TASK OBJECTIVE | Set the entries down once more, exactly as they are worded.

** RECORDS PROVIDED follows **

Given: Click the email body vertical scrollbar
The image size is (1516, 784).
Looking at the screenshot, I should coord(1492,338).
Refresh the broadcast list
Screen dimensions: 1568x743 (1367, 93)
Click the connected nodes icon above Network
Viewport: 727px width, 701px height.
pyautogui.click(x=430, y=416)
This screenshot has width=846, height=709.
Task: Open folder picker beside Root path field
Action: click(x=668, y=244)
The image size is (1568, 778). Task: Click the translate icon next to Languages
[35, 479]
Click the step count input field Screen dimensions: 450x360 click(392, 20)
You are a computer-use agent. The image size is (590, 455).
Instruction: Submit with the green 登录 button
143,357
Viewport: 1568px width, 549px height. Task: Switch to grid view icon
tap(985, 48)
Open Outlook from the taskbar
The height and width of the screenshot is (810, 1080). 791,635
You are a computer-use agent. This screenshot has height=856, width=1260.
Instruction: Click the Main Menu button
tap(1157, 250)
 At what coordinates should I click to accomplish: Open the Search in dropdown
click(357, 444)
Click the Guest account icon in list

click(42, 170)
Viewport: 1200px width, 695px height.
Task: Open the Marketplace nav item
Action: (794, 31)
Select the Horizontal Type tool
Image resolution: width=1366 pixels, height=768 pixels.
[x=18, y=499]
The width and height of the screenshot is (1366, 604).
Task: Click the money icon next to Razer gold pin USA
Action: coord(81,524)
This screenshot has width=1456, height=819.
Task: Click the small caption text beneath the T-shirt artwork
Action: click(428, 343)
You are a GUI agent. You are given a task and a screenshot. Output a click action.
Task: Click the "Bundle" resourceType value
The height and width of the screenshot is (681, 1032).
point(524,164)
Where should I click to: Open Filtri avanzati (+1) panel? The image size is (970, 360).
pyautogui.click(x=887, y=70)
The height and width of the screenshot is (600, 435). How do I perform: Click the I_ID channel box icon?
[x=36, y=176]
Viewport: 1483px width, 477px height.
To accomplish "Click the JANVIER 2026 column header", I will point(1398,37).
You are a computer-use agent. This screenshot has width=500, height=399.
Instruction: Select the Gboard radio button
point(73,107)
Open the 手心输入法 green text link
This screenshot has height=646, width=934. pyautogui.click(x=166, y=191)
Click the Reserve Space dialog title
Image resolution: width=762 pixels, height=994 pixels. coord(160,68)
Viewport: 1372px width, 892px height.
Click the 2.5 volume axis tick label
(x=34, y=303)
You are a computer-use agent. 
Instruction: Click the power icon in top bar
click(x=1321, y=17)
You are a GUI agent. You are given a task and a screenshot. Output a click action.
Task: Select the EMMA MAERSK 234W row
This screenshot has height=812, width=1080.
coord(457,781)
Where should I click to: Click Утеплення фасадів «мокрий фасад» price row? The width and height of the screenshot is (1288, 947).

** End of RECORDS PROVIDED **

ANSWER AREA |
Given: Click the email body vertical scrollbar
The image size is (1516, 784).
Looking at the screenshot, I should coord(1492,338).
Refresh the broadcast list
Screen dimensions: 1568x743 (1367, 93)
Click the connected nodes icon above Network
Viewport: 727px width, 701px height.
pyautogui.click(x=430, y=416)
This screenshot has width=846, height=709.
Task: Open folder picker beside Root path field
Action: click(x=668, y=244)
The image size is (1568, 778). Task: Click the translate icon next to Languages
[35, 479]
Click the step count input field Screen dimensions: 450x360 click(392, 20)
You are a computer-use agent. The image size is (590, 455).
Instruction: Submit with the green 登录 button
143,357
Viewport: 1568px width, 549px height. Task: Switch to grid view icon
tap(985, 48)
Open Outlook from the taskbar
The height and width of the screenshot is (810, 1080). 791,635
You are a computer-use agent. This screenshot has height=856, width=1260.
Instruction: Click the Main Menu button
tap(1157, 250)
 At what coordinates should I click to accomplish: Open the Search in dropdown
click(357, 444)
Click the Guest account icon in list

click(42, 170)
Viewport: 1200px width, 695px height.
Task: Open the Marketplace nav item
Action: (794, 31)
Select the Horizontal Type tool
Image resolution: width=1366 pixels, height=768 pixels.
[x=18, y=499]
The width and height of the screenshot is (1366, 604).
Task: Click the money icon next to Razer gold pin USA
Action: coord(81,524)
This screenshot has width=1456, height=819.
Task: Click the small caption text beneath the T-shirt artwork
Action: click(428, 343)
You are a GUI agent. You are given a task and a screenshot. Output a click action.
Task: Click the "Bundle" resourceType value
The height and width of the screenshot is (681, 1032).
point(524,164)
Where should I click to: Open Filtri avanzati (+1) panel? The image size is (970, 360).
pyautogui.click(x=887, y=70)
The height and width of the screenshot is (600, 435). How do I perform: Click the I_ID channel box icon?
[x=36, y=176]
Viewport: 1483px width, 477px height.
To accomplish "Click the JANVIER 2026 column header", I will point(1398,37).
You are a computer-use agent. This screenshot has width=500, height=399.
Instruction: Select the Gboard radio button
point(73,107)
Open the 手心输入法 green text link
This screenshot has height=646, width=934. pyautogui.click(x=166, y=191)
Click the Reserve Space dialog title
Image resolution: width=762 pixels, height=994 pixels. coord(160,68)
Viewport: 1372px width, 892px height.
Click the 2.5 volume axis tick label
(x=34, y=303)
You are a computer-use agent. 
Instruction: Click the power icon in top bar
click(x=1321, y=17)
You are a GUI agent. You are given a task and a screenshot. Output a click action.
Task: Select the EMMA MAERSK 234W row
This screenshot has height=812, width=1080.
coord(457,781)
Where should I click to: Click Утеплення фасадів «мокрий фасад» price row? The width and height of the screenshot is (1288, 947).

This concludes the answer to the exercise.